Dabei spielt sich die Handlung grossteils auf den Balkonen und in einem Wohnkomplex ab, der in solch bunten Farben gehalten wird, dass man manchmal glaubt, man sehe einen Fruchtsalat und keinen Film. Mit naturalistischem Kino hat die Inszenierung von Merlant, die durch ihre Rolle in «Portrait de la jeune fille en feu» von Céline Sciamma (die hier am Drehbuch mitschrieb) bekanntgeworden ist, ohnehin wenig zu tun.

Nacktheit in Nahaufnahme

Stattdessen folgt «Les femmes au balcon» der falschen Fährte einer überdrehten Komödie à la Almodóvar, um sich in eine feministische Horrorgroteske als Antwort auf klassische Hinterhoffilme wie Hitchcocks «Rear Window» zu verwandeln. Das klingt nach viel, und womöglich ist der Überschwang auch die grösste Schwäche dieses Films, der aus allen Rohren und mit wenig Subtilität gegen den «male gaze», Sexismus, männliche Rhetorik und so weiter ballert, um letztlich ziemlich wenig zu erzählen.
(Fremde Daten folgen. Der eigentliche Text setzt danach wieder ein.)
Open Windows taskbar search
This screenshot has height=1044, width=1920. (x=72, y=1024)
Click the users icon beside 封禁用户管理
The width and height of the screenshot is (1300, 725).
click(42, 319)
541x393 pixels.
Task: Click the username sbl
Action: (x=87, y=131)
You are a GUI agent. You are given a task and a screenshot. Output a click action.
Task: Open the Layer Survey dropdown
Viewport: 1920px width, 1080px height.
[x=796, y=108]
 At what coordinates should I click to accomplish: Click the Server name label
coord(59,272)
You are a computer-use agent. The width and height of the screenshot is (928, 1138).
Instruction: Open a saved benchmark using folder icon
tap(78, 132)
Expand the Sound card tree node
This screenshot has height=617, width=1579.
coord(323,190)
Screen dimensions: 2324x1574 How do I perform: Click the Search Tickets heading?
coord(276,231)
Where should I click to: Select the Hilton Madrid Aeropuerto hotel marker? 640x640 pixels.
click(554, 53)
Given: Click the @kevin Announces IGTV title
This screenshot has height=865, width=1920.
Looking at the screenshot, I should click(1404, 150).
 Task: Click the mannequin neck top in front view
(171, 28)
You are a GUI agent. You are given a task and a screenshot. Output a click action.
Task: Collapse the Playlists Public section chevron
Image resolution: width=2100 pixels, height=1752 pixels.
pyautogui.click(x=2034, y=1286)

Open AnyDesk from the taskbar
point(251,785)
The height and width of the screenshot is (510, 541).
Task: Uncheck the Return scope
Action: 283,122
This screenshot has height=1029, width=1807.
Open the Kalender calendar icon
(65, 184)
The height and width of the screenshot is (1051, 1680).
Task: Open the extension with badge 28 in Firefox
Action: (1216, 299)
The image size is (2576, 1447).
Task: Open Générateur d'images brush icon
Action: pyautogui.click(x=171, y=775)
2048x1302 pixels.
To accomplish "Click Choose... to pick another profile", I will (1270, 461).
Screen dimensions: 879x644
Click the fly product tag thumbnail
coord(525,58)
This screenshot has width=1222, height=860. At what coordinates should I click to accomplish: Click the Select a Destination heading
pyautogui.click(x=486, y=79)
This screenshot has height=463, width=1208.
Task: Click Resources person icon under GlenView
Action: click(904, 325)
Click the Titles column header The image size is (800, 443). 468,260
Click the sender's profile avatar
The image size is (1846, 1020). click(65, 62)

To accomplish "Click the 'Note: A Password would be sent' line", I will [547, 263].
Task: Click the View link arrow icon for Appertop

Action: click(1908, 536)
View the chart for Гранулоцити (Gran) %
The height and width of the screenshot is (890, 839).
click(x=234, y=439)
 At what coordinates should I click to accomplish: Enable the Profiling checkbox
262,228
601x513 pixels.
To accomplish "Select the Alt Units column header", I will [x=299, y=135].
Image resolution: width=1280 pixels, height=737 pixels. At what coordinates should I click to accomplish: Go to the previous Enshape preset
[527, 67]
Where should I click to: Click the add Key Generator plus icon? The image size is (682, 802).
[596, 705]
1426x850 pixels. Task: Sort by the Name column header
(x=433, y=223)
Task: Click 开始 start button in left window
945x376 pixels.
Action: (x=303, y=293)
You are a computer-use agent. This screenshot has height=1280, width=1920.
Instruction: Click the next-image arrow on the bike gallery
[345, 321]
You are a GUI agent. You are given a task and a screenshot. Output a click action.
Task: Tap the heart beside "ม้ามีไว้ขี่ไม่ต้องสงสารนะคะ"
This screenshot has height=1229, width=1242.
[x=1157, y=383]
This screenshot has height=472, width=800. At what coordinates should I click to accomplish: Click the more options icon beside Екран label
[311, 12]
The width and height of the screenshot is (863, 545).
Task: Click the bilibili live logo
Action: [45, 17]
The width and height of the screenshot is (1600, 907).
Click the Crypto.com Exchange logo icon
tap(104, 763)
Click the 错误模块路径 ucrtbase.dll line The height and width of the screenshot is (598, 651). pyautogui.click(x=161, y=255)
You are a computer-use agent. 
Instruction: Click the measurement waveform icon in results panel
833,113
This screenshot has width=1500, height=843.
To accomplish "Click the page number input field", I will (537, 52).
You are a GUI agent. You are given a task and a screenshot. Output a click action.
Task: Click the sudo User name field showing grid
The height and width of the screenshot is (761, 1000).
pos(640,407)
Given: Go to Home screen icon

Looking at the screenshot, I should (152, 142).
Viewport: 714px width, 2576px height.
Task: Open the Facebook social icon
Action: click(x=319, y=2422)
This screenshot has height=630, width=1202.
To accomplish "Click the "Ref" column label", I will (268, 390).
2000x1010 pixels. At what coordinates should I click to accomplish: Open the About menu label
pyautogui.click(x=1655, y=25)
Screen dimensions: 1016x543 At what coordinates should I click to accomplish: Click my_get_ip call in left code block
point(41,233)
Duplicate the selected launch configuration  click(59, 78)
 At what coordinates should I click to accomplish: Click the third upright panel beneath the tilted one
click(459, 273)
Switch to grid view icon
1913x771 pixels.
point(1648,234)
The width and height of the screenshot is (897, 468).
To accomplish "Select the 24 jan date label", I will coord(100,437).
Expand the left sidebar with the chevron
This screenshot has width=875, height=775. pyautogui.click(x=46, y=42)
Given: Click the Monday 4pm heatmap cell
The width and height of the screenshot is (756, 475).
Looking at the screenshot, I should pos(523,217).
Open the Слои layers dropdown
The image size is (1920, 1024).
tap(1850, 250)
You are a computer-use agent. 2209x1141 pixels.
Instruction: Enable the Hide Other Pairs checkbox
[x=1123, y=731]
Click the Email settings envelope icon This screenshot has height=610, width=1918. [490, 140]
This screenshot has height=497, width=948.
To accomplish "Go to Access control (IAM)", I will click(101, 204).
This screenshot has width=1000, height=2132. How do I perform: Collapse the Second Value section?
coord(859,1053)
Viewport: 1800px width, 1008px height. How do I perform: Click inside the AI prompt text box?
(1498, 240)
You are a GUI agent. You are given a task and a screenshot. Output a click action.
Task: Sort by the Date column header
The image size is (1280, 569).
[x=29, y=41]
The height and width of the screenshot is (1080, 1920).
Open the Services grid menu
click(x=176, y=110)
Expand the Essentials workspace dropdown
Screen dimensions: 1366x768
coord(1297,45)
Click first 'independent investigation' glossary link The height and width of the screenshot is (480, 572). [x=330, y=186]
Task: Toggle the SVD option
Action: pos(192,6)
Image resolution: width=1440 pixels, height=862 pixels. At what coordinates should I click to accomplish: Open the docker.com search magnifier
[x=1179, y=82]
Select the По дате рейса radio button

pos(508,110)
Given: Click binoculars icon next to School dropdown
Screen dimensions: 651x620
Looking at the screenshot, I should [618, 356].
Was für Merlant zählt, ist die pure Geste und eine gewisse Kompromisslosigkeit. Nacktheit wird beiläufig in Nahaufnahme gezeigt, es wird gefurzt und gespuckt. Queeres Begehren entfesselt sich bei der Masturbation auf der metallenen Stuhllehne und beim Eintauchen der Hände in Pflanzenerde. Eine bemerkenswerte Szene beim Gynäkologen bricht mit der Tabuisierung des weiblichen Geschlechts im Kino. Der Film versteht sich als feministischen Urschrei, der sich gegen die üblichen Modi der Repräsentation wendet.

Schräge Kameraperspektiven zeigen, wie sich die Frauen nach und nach aus dem Blick der Männer befreien. Am eindeutigsten geschieht das im Fall von Ruby, die plötzlich allein vor ihrer Laptopkamera sitzt. Niemand ist im Chatroom, sie kann sich nur selbst berichten, was ihr in jener Nacht mit dem Nachbarn widerfahren ist. Der auch auf den Balkonen angelegte Voyeurismus wird durch eine eigentümliche Mischung aus Blickumkehr und Freizügigkeit gedreht. Frauen zeigen ihre Brüste und ihre Mittelfinger. Nacktheit ist hier kein Schauwert, sie ist Ausdruck einer Körperlichkeit, die den Frauen selbst gehört. Das wirkt manchmal befreiend wie ein Rachefilm, manchmal erschreckend pubertär und bemüht.

Übliche Schönheitsideale

Die Hypersexualisierung erschöpft sich rasch, und man fragt sich, ob dem feministischen Statement gegen den voyeuristischen Blick der Männer wirklich geholfen wird, wenn die Hauptdarstellerinnen allesamt den üblichen Schönheitsidealen des Kinos entsprechen. Am beglückendsten ist der Film dann, wenn er spielerisch mit seinen Statements umgeht, etwa als Élise, die von Merlant selbst verkörpert wird, einen lauten Orgasmus vortäuscht, um neugierige Nachbarn zu vertreiben, während ihre Freundinnen den Leichnam des Mannes entsorgen.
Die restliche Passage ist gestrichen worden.